Instructions to follow: Output each line of the material exactly as it stands.

= Beginning of Section =

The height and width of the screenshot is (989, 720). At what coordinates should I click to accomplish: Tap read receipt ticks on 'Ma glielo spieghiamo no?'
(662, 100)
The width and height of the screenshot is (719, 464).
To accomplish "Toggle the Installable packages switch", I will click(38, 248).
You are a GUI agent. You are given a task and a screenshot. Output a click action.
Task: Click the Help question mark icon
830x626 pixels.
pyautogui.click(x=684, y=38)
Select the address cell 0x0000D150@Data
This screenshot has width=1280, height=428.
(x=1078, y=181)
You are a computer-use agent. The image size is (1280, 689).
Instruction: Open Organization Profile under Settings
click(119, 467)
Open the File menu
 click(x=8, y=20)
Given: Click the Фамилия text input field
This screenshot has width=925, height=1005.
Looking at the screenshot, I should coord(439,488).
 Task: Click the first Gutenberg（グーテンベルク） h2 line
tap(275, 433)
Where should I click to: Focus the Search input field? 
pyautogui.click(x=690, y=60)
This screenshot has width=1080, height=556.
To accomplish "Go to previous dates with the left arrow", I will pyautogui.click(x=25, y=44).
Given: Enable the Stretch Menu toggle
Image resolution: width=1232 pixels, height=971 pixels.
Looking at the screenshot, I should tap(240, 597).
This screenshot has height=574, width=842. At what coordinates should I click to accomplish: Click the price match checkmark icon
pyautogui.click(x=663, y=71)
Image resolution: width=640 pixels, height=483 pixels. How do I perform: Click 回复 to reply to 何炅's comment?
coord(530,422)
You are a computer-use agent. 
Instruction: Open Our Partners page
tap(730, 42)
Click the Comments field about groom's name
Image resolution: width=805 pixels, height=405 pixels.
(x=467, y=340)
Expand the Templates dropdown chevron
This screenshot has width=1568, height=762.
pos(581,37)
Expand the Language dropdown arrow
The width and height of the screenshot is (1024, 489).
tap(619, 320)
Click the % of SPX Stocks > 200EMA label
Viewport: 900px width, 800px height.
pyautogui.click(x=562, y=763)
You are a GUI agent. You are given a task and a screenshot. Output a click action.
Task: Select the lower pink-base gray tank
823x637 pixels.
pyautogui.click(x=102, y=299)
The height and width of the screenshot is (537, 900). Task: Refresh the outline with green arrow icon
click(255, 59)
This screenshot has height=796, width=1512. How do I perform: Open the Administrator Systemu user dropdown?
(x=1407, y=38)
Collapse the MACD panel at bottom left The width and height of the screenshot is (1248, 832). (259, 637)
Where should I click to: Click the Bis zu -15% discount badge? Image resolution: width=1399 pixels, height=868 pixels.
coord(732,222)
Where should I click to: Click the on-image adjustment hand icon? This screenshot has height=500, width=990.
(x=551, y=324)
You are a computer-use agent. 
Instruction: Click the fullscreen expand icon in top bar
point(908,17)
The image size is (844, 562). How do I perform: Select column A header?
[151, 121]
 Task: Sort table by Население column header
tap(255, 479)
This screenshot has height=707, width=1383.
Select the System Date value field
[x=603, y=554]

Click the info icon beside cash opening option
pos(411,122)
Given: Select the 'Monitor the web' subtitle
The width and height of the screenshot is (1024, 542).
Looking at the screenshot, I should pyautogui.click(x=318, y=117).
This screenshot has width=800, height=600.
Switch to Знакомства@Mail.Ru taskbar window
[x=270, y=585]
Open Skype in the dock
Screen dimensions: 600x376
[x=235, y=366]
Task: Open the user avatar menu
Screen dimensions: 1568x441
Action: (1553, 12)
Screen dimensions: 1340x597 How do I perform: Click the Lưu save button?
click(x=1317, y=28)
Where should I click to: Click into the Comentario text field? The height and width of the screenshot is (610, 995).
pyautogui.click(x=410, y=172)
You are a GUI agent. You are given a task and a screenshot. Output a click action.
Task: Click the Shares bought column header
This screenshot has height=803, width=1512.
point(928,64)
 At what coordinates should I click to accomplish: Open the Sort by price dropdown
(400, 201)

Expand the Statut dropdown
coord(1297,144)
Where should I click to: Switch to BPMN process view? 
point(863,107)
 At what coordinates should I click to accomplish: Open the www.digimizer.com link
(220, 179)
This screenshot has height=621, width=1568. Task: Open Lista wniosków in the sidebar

= End of Section =

The answer:
The height and width of the screenshot is (989, 720). At what coordinates should I click to accomplish: Tap read receipt ticks on 'Ma glielo spieghiamo no?'
(662, 100)
The width and height of the screenshot is (719, 464).
To accomplish "Toggle the Installable packages switch", I will click(38, 248).
You are a GUI agent. You are given a task and a screenshot. Output a click action.
Task: Click the Help question mark icon
830x626 pixels.
pyautogui.click(x=684, y=38)
Select the address cell 0x0000D150@Data
This screenshot has width=1280, height=428.
(x=1078, y=181)
You are a computer-use agent. The image size is (1280, 689).
Instruction: Open Organization Profile under Settings
click(119, 467)
Open the File menu
 click(x=8, y=20)
Given: Click the Фамилия text input field
This screenshot has width=925, height=1005.
Looking at the screenshot, I should coord(439,488).
 Task: Click the first Gutenberg（グーテンベルク） h2 line
tap(275, 433)
Where should I click to: Focus the Search input field? 
pyautogui.click(x=690, y=60)
This screenshot has width=1080, height=556.
To accomplish "Go to previous dates with the left arrow", I will pyautogui.click(x=25, y=44).
Given: Enable the Stretch Menu toggle
Image resolution: width=1232 pixels, height=971 pixels.
Looking at the screenshot, I should tap(240, 597).
This screenshot has height=574, width=842. At what coordinates should I click to accomplish: Click the price match checkmark icon
pyautogui.click(x=663, y=71)
Image resolution: width=640 pixels, height=483 pixels. How do I perform: Click 回复 to reply to 何炅's comment?
coord(530,422)
You are a computer-use agent. 
Instruction: Open Our Partners page
tap(730, 42)
Click the Comments field about groom's name
Image resolution: width=805 pixels, height=405 pixels.
(x=467, y=340)
Expand the Templates dropdown chevron
This screenshot has width=1568, height=762.
pos(581,37)
Expand the Language dropdown arrow
The width and height of the screenshot is (1024, 489).
tap(619, 320)
Click the % of SPX Stocks > 200EMA label
Viewport: 900px width, 800px height.
pyautogui.click(x=562, y=763)
You are a GUI agent. You are given a task and a screenshot. Output a click action.
Task: Select the lower pink-base gray tank
823x637 pixels.
pyautogui.click(x=102, y=299)
The height and width of the screenshot is (537, 900). Task: Refresh the outline with green arrow icon
click(255, 59)
This screenshot has height=796, width=1512. How do I perform: Open the Administrator Systemu user dropdown?
(x=1407, y=38)
Collapse the MACD panel at bottom left The width and height of the screenshot is (1248, 832). (259, 637)
Where should I click to: Click the Bis zu -15% discount badge? Image resolution: width=1399 pixels, height=868 pixels.
coord(732,222)
Where should I click to: Click the on-image adjustment hand icon? This screenshot has height=500, width=990.
(x=551, y=324)
You are a computer-use agent. 
Instruction: Click the fullscreen expand icon in top bar
point(908,17)
The image size is (844, 562). How do I perform: Select column A header?
[151, 121]
 Task: Sort table by Население column header
tap(255, 479)
This screenshot has height=707, width=1383.
Select the System Date value field
[x=603, y=554]

Click the info icon beside cash opening option
pos(411,122)
Given: Select the 'Monitor the web' subtitle
The width and height of the screenshot is (1024, 542).
Looking at the screenshot, I should pyautogui.click(x=318, y=117).
This screenshot has width=800, height=600.
Switch to Знакомства@Mail.Ru taskbar window
[x=270, y=585]
Open Skype in the dock
Screen dimensions: 600x376
[x=235, y=366]
Task: Open the user avatar menu
Screen dimensions: 1568x441
Action: (1553, 12)
Screen dimensions: 1340x597 How do I perform: Click the Lưu save button?
click(x=1317, y=28)
Where should I click to: Click into the Comentario text field? The height and width of the screenshot is (610, 995).
pyautogui.click(x=410, y=172)
You are a GUI agent. You are given a task and a screenshot. Output a click action.
Task: Click the Shares bought column header
This screenshot has height=803, width=1512.
point(928,64)
 At what coordinates should I click to accomplish: Open the Sort by price dropdown
(400, 201)

Expand the Statut dropdown
coord(1297,144)
Where should I click to: Switch to BPMN process view? 
point(863,107)
 At what coordinates should I click to accomplish: Open the www.digimizer.com link
(220, 179)
This screenshot has height=621, width=1568. Task: Open Lista wniosków in the sidebar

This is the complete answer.